In summary, biomass and N content were increased by mycorrhization. Mycorrhizal networks have the capacity to mediate significant N transfer among interconnected plants. Net N transfer occurred between mycorrhizal Casuarina/Eucalyptus pairs. Our results showed that, compared with the nonnodulated nonmycorrhizal pairs, amounts of N transfer were greater in the nonnodulated mycorrhizal pairs, and substantially greater in the dual-nodulated mycorrhizal/mycorrhizal pairs, whether 15NH4+ or 15NO3− was applied. Nitrogen transfer was greater between mycorrhizal pairs when 15NH4+, rather than 15NO3−, was supplied. Unexpectedly, we measured much greater net N transfer to Casuarina than to Eucalyptus when Casuarina was both nodulated and mycorrhizal, and Eucalyptus was also mycorrhizal. Mycorrhizas alone had less impact on N accumulation in non-N2-fixing Eucalyptus than in N2-fixing Casuarina, despite the fact that Eucalyptus had about twice the mycorrhizal colonization of Casuarina. When Casuarina was both nodulated and mycorrhizal, and when its partner Eucalyptus also became mycorrhizal through hyphal interconnections, biomass and N content were maximized in both plant species; plant performance was similar between donors and receivers through mycorrhizal-mediated N transfer. Our data agree with previous reports that the main effect of mycorrhization on plant N status was in N2-fixing plants (Hayman, 1986; Vassilev et al., 2001).
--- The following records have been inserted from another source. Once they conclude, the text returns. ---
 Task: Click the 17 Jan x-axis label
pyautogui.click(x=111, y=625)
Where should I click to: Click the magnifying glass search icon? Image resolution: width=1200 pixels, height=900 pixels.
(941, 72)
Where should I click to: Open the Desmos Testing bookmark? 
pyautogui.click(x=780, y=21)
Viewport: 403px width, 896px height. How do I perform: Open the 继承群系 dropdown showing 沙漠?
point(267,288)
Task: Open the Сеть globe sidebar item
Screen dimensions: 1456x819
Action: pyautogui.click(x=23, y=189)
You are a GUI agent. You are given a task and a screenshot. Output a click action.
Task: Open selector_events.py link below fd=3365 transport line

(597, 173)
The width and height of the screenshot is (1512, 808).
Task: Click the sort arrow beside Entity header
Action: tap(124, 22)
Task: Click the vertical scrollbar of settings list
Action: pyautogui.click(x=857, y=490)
Our data also support the hypothesis that N2-fixing species are high N-demand plants, and N fixation may have evolved to help fuel an N-rich lifestyle (McKey, 1994; Sprent, 1994, 2001). This suggests that mycorrhization, together with N availability, plays a vital role in N redistribution between plants, resulting in resource sharing or facilitation. Thus N transfer could be important for plants that encounter either N excess or N limitation (Vitousek et al., 1997; Anon., 1998; Moffat, 1998). Nitrogen transfer might also reduce the success of invasive species and promote coexistence and biodiversity (Read, 1997; van der Heijden et al., 1998). This may have practical consequences for environmental restoration or phytoremediation (Franco et al., 1997; Pattinson et al., 2004; Pennisi, 2004). For these reasons, more research is warranted on two-way N transfers mediated by mycorrhizal networks.